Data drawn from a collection
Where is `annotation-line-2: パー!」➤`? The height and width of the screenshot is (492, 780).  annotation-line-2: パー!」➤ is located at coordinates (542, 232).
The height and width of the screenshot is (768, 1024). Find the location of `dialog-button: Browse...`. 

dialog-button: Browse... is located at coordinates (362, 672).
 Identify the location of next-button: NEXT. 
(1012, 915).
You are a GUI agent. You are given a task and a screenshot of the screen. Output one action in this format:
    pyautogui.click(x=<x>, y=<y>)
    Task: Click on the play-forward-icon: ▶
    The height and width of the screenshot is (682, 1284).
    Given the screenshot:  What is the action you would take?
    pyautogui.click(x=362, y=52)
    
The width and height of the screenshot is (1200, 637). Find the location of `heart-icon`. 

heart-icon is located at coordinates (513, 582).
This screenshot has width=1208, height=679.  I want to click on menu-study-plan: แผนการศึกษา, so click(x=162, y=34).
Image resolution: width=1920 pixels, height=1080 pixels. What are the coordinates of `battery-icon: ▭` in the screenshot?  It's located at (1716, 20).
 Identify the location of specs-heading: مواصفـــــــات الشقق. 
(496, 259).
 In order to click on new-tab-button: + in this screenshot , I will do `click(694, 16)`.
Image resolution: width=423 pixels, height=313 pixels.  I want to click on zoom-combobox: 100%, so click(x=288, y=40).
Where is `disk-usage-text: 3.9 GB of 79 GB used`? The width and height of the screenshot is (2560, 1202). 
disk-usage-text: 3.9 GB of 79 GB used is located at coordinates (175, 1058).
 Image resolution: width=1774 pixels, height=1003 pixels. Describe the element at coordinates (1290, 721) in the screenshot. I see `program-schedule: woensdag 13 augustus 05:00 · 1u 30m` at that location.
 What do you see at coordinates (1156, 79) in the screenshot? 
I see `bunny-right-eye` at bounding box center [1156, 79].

The problem
Please render everything in the records above, from the line containing "The width and height of the screenshot is (1200, 637)." down to the line containing "In order to", as a numbered list, leaving out blank lines.

Your response
1. The width and height of the screenshot is (1200, 637). Find the location of `heart-icon`. 
2. heart-icon is located at coordinates (513, 582).
3. This screenshot has width=1208, height=679.  I want to click on menu-study-plan: แผนการศึกษา, so click(x=162, y=34).
4. Image resolution: width=1920 pixels, height=1080 pixels. What are the coordinates of `battery-icon: ▭` in the screenshot?  It's located at (1716, 20).
5.  Identify the location of specs-heading: مواصفـــــــات الشقق. 
6. (496, 259).
7.  In order to click on new-tab-button: + in this screenshot , I will do `click(694, 16)`.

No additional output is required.